> _TAREAS A REALIZAR_:
A – Enumera todas las prácticas de sacrificio concretas que se mencionan en el texto sobre la Cuaresma.
B – Devuelve sin cambios el fragmento del texto sobre la Cuaresma que va desde "Asumir que estas" hasta "modo de vencerlas.".

─── TEXTO PROPORCIONADO ───

Asumir que estas pueden ser algunas de las tentaciones que nos asechen durante esta Cuaresma que ya hemos iniciado puede ser el mejor modo de vencerlas.


 

Sábado 20 Febrero 2021
 


En la Iglesia Católica es tradición animar a las personas a realizar algún sacrificio especial durante el tiempo de Cuaresma, este tiempo que iniciamos esta semana con la celebración del Miércoles de Ceniza. Hay quien decide que mientras dure la Cuaresma no comerá cosas dulces, o no fumará, o no tomar alcohol… A mí me recuerda a los sacrificios que hacía mi madre cuando era pequeña: se ponía piedras en los zapatos y se ataba una cuerda apretada en la cintura. No sé cuánto tiempo duraría, seguro que no mucho, y que eran cosas de chiquilla, pero yo, cuando me lo contaba, no entendía muy bien la noción de sacrificio que estas prácticas entrañaban. Yo, como adolescente creyente, decidía que eso no iba conmigo, que Dios no me pedía esos sacrificios.

─── INFORMACIÓN EXTRAÍDA ───

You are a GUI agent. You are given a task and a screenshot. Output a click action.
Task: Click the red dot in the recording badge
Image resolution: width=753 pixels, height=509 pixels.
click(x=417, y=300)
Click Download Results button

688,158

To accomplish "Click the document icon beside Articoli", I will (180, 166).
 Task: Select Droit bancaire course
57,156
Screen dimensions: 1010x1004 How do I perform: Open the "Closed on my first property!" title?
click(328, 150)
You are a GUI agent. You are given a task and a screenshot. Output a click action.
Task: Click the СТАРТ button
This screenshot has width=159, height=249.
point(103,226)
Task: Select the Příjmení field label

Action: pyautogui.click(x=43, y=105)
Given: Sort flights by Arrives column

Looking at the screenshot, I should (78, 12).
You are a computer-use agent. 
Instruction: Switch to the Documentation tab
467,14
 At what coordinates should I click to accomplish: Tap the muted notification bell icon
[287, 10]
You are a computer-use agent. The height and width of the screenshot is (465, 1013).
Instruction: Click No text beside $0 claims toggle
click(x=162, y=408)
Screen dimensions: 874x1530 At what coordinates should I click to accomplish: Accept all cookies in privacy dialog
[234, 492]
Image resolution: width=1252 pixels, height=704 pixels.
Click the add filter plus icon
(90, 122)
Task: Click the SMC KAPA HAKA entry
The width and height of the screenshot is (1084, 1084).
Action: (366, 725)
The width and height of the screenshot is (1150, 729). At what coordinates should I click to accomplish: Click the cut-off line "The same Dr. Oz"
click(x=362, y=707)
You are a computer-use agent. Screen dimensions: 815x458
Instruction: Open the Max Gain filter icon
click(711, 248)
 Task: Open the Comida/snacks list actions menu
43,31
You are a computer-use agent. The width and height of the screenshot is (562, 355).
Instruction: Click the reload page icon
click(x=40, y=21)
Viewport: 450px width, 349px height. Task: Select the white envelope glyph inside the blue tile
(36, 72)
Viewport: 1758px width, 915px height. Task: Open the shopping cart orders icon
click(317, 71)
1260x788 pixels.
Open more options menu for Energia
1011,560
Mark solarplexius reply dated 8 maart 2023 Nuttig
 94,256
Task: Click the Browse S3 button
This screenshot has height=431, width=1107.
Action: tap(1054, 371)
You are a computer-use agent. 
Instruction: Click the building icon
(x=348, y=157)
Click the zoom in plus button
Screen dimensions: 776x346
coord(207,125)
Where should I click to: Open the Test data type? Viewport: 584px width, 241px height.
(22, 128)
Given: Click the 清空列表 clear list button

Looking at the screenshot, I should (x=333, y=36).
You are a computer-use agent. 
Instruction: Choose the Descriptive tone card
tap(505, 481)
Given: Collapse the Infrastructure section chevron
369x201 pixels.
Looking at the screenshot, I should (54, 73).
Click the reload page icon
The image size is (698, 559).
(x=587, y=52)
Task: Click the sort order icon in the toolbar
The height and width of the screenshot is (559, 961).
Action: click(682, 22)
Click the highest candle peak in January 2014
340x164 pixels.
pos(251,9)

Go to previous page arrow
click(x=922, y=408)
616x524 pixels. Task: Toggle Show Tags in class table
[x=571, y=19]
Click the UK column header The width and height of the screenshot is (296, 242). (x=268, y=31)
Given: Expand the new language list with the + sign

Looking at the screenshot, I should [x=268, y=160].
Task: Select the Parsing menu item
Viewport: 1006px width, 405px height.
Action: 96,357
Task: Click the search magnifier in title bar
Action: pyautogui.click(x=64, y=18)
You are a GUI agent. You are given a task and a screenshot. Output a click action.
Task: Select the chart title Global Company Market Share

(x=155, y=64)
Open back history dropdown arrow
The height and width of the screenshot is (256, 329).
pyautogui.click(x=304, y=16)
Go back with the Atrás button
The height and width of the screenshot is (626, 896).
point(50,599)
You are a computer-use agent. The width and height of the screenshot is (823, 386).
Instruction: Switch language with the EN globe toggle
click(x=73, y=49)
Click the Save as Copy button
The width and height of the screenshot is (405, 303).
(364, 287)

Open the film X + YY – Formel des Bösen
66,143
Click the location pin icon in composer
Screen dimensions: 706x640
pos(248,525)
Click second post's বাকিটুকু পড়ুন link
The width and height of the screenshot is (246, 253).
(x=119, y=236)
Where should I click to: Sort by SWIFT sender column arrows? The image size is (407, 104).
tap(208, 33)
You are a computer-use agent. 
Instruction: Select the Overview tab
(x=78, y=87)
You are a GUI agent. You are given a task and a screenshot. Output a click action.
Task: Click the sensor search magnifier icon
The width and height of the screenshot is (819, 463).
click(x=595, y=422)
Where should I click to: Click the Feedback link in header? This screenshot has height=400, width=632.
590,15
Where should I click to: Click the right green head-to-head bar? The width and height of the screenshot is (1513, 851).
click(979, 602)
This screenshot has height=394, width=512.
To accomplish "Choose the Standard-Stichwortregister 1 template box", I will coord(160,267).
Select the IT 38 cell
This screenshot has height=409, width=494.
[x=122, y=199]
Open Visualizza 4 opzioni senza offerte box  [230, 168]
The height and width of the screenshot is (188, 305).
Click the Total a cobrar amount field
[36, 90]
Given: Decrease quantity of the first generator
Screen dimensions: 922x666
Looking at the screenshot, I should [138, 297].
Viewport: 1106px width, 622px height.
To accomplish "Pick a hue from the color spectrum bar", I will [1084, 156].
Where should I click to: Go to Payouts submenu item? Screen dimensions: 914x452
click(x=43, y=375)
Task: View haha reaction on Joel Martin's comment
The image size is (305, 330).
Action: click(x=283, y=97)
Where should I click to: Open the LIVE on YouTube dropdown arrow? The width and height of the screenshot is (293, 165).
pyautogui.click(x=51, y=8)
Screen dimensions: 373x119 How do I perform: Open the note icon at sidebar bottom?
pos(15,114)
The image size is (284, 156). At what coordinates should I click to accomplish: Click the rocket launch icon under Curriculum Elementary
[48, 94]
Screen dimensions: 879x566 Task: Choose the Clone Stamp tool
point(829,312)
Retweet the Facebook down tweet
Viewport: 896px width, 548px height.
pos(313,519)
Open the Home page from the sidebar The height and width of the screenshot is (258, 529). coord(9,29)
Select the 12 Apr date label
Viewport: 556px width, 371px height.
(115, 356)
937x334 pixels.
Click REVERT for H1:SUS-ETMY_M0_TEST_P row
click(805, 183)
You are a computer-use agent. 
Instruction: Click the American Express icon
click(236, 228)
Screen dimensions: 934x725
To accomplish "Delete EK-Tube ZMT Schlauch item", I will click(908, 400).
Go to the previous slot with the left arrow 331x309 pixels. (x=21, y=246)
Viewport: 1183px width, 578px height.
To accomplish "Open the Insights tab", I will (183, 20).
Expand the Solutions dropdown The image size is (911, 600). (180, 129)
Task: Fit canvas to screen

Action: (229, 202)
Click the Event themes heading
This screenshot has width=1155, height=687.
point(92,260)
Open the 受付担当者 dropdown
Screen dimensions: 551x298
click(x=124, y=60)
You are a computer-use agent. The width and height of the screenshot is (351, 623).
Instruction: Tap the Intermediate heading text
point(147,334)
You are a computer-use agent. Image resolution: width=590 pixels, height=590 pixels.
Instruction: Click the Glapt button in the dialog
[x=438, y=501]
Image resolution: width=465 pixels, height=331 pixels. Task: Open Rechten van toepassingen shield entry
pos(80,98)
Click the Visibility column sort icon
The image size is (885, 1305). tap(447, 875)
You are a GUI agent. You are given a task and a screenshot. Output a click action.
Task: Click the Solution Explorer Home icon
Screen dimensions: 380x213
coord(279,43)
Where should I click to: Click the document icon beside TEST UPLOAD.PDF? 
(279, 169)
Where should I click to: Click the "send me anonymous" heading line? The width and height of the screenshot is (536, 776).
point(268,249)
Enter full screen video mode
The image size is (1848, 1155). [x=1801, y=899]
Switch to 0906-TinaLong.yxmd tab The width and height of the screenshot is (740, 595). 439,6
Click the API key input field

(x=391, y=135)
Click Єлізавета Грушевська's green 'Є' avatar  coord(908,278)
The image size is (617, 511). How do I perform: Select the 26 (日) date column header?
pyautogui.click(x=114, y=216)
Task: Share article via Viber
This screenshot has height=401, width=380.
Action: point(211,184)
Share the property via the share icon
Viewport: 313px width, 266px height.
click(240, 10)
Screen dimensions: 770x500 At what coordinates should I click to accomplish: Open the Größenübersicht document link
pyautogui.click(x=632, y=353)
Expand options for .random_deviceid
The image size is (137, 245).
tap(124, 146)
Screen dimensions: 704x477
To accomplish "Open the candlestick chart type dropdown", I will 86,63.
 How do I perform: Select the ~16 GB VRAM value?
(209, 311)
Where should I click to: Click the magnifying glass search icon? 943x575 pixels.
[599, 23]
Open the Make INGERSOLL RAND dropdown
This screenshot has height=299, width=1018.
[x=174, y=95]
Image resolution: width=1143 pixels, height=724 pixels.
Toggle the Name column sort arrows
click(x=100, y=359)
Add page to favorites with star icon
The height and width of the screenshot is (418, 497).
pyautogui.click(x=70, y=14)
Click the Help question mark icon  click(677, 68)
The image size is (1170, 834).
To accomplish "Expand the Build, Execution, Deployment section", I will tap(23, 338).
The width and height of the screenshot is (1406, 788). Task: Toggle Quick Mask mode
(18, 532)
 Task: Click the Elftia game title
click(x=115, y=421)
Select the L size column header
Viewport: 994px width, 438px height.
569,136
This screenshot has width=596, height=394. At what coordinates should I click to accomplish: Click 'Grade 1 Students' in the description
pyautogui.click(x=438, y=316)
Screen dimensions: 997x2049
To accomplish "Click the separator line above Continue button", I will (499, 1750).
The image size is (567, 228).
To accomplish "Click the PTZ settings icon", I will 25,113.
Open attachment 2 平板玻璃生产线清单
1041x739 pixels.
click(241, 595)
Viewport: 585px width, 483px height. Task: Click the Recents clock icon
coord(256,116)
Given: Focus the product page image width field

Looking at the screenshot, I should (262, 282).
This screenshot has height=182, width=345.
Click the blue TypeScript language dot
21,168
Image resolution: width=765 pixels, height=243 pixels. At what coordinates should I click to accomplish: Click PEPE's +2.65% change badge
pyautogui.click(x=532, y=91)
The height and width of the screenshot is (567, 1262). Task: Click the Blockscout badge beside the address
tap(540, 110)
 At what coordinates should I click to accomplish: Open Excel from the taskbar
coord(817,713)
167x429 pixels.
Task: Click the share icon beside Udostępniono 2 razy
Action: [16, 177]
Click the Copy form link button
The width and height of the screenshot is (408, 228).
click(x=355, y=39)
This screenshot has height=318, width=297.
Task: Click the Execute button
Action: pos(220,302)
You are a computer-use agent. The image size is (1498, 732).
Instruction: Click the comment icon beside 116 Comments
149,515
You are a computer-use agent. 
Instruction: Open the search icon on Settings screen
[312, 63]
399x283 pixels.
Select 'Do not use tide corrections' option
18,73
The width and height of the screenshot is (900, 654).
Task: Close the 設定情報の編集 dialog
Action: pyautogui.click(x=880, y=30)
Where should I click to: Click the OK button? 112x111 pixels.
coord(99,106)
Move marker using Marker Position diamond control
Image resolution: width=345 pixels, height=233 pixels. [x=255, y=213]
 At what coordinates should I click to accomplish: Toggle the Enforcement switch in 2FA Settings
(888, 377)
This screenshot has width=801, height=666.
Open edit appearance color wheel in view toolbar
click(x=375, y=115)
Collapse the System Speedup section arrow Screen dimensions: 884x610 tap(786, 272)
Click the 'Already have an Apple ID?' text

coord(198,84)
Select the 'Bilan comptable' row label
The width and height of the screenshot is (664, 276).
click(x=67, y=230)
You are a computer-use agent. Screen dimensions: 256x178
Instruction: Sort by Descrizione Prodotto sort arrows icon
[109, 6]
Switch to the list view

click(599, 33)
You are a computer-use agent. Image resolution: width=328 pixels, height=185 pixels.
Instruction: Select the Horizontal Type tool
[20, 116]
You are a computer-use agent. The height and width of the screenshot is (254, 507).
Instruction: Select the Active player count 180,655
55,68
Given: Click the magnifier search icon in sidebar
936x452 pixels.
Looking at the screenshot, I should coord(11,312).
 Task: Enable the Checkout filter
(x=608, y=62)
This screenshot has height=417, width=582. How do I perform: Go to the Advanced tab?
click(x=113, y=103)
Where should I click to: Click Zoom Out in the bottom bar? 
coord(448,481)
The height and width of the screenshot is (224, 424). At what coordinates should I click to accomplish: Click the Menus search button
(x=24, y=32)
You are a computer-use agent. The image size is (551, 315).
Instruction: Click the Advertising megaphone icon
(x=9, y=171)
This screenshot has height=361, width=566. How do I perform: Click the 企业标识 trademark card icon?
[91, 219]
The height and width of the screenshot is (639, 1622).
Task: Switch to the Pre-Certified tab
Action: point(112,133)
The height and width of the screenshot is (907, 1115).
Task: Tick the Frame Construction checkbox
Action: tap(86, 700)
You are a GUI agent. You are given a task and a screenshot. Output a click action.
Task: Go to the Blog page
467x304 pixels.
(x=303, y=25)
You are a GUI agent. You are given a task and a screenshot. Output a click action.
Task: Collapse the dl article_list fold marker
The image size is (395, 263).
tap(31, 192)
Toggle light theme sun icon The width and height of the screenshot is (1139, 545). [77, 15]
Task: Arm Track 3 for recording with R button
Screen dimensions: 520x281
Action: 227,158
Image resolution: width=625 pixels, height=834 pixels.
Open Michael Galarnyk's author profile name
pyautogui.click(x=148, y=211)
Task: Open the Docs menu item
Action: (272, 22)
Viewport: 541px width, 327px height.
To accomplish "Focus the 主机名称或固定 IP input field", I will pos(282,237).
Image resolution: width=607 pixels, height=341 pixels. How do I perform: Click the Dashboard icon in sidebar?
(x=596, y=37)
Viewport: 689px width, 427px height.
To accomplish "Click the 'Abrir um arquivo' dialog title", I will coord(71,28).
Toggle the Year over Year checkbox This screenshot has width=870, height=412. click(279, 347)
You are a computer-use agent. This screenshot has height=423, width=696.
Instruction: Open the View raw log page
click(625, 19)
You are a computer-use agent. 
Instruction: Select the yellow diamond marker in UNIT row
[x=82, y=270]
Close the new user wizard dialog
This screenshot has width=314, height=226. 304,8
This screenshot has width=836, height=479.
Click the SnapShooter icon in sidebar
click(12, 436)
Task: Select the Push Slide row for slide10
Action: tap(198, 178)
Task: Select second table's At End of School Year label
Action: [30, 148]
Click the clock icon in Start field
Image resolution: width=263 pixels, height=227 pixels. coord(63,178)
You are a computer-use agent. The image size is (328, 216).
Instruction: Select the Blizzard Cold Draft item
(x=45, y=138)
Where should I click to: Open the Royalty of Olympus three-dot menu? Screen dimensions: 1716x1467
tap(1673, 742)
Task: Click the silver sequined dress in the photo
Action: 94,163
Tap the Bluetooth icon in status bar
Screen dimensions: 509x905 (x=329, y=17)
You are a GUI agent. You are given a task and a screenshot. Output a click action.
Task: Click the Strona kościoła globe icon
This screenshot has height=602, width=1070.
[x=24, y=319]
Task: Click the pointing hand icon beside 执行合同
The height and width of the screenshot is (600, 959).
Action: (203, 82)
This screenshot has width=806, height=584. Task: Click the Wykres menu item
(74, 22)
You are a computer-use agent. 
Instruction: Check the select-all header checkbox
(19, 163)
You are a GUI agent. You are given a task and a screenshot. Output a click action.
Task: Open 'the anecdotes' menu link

───

> _SOLUCIONES DE TAREAS_:
A –
- No comer cosas dulces
- No fumar
- No tomar alcohol
- Ponerse piedras en los zapatos
- Atarse una cuerda apretada en la cintura

B –
Asumir que estas pueden ser algunas de las tentaciones que nos asechen durante esta Cuaresma que ya hemos iniciado puede ser el mejor modo de vencerlas.